The distribution is roughly unimodal and symmetric, with a mean of 689 and a standard deviation of 69 runs.
An interval one standard deviation above and below the mean is marked on the histogram. Assume the values in a bin are distributed uniformly.
For example, if the leftmost line is at the midpoint, then half of that bin's values are below the line and half are above.

(a.) According to the Empirical Rule, approximately what percent of the data should fall in the interval from 620 to 758 (that is, one standard deviation above and below the mean)?

(b.) Use the histogram to estimate the actual percent of teams that fall in this interval.
How did your estimate compare to the value predicted by the Empirical Rule?

(c.) Between what two values would you expect to find about 95% of the teams?

(a.) Approximately 68% of the data should fall in the interval from 620 to 758.

(b.) 69% of the data falls in the interval from 620 to 758.
The estimate is very close to the value predicted by the Empirical Rule.
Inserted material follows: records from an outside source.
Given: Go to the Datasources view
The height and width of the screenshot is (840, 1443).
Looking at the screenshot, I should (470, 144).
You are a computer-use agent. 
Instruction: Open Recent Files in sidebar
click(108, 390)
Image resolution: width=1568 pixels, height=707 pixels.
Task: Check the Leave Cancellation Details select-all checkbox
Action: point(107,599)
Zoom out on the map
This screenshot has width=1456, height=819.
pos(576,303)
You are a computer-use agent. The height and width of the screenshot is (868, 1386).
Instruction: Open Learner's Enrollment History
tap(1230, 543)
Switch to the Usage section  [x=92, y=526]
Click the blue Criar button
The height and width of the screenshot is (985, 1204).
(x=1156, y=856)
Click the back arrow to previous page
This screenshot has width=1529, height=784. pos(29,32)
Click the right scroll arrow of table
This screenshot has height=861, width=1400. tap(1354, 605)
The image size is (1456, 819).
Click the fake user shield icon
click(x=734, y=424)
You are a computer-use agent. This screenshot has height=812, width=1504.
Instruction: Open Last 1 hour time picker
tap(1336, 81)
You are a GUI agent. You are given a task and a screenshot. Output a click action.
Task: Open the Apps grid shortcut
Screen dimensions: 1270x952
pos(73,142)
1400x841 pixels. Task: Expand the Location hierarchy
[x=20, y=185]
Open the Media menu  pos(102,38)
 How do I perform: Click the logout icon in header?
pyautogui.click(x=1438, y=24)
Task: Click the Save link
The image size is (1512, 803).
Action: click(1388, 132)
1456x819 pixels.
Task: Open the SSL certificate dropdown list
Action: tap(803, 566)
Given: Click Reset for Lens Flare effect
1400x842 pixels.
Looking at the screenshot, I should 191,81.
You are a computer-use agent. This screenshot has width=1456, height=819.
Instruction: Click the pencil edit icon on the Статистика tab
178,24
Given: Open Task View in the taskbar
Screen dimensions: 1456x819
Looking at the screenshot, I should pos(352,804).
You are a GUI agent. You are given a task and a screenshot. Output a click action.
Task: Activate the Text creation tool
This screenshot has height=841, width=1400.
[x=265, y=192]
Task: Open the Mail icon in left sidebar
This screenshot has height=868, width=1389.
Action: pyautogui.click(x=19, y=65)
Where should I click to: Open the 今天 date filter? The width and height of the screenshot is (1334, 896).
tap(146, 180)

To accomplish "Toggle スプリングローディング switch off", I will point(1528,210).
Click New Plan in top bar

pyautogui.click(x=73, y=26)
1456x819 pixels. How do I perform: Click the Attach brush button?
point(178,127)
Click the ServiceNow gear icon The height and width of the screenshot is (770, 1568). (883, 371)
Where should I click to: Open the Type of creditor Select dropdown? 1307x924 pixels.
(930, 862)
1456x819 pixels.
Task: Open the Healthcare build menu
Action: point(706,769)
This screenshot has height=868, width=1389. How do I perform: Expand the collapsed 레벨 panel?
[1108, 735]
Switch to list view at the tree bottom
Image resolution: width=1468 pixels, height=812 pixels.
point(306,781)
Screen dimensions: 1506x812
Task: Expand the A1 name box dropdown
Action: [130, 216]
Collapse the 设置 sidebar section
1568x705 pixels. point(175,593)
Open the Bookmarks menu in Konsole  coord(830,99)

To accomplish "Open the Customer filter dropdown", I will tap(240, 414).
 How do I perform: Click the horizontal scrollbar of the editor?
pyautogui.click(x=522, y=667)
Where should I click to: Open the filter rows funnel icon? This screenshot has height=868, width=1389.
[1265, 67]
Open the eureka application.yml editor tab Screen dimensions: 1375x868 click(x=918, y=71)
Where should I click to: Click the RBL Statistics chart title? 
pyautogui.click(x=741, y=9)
$ (c.) \\[3ex] \underline{Empirical\;\;Rule} \\[3ex] \bar{x} = 689\;runs \\[3ex] s = 69\;runs \\[3ex] \bar{x} - 2s \\[3ex] = 689 - 2(69) \\[3ex] = 689 - 138 \\[3ex] = 551 \\[3ex] \bar{x} + 2s \\[3ex] = 689 + 2(69) \\[3ex] = 689 + 138 \\[3ex] = 827 \\[3ex] $ You expect to find about 95% of the teams between the two values 551 and 827.